DONDE A RESPOSTA À PRIMEIRA OBJEÇÃO. – A alma humana é a forma do corpo e tem certas potências que se servem de órgãos corpóreos. E os atos delas afetam também aquelas operações da alma que não dependem do instrumento do corpo, isto é os atos do intelecto e da vontade; e isso porque o intelecto recebe a influência dos sentidos, e a vontade é impelida pelas paixões do apetite sensitivo. Ora, sendo assim, e por ter a mulher– de certo modo, uma fraca compleição corpórea, na maior parte das vezes ela adere fracamente ao que adere, embora em certos e raros casos tal não se dê, conforme aquilo da Escritura: Quem achará uma mulher forte? E o pequeno ou fraco sendo reputado como por não existente, daí vem que o Filósofo fala das mulheres como se não tivessem juízo firme da razão, embora com certas mulheres se dê o contrário. E por isso diz, que não chamamos às mulheres continentes, porque não dirigem, como quem tem uma razão sólida, mas são dirigidas, como que facilmente obedientes às paixões.

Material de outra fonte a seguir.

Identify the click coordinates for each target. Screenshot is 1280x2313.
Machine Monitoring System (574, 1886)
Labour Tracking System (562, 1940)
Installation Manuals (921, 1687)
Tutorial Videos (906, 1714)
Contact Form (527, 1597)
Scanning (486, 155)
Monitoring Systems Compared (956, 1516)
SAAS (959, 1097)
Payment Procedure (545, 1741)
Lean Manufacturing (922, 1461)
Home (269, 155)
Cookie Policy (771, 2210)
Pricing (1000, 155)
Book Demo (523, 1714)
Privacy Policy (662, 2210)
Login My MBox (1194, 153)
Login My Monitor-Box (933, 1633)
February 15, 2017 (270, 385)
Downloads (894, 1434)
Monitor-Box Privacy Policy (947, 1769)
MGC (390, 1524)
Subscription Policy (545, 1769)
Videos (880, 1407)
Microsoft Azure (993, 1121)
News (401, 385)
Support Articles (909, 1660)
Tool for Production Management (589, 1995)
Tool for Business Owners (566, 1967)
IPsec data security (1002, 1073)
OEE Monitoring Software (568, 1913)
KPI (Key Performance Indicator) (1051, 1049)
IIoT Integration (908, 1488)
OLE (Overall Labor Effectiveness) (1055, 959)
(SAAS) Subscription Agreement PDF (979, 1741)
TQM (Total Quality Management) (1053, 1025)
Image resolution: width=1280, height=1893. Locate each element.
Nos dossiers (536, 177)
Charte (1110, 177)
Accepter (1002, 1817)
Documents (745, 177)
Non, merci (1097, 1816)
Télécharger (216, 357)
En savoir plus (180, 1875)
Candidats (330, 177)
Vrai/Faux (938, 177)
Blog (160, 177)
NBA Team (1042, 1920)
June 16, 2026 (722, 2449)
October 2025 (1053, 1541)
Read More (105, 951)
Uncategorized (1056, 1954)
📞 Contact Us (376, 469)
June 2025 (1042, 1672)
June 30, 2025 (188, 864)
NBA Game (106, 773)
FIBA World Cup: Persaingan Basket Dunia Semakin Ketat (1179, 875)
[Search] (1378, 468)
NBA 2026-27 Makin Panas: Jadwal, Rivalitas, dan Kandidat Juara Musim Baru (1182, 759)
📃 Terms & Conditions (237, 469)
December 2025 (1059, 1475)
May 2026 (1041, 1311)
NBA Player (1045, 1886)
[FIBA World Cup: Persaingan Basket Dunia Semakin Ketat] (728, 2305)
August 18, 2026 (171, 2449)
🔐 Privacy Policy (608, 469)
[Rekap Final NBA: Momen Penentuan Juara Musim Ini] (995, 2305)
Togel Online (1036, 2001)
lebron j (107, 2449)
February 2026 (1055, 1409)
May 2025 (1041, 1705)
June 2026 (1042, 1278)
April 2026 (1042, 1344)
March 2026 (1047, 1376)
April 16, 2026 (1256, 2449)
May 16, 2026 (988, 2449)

RESPOSTA À SEGUNDA. – Do ímpeto da paixão resulta o nos deixarmos logo arrastar por ela antes de a razão deliberar. Ora, o ímpeto da paixão costuma provir, ou da sua velocidade, como se dá com os coléricos; ou da veemência, como nos casos dos melancólicos, que por causa da sua compleição térrea se inflamam veementissimamente. Assim como, ao contrário, acontece não perseverarmos naquilo a que fracamente aderimos, por causa da fraqueza da compleição, como é o caso das mulheres, segundo dissemos. O que também se dá com os fleugmáticos, pela mesma causa que nas mulheres. Pois, tal se dá, pela ocasião que, de certo modo, oferece à incontinência a compleição corpórea, a qual porem não é daquela uma causa suficiente, como dissemos.

RESPOSTA À TERCEIRA. – A concupiscência da carne, no incontinente, sobreleva o espírito, não necessariamente, mas por uma certa negligência deste, que não resistiu fortemente.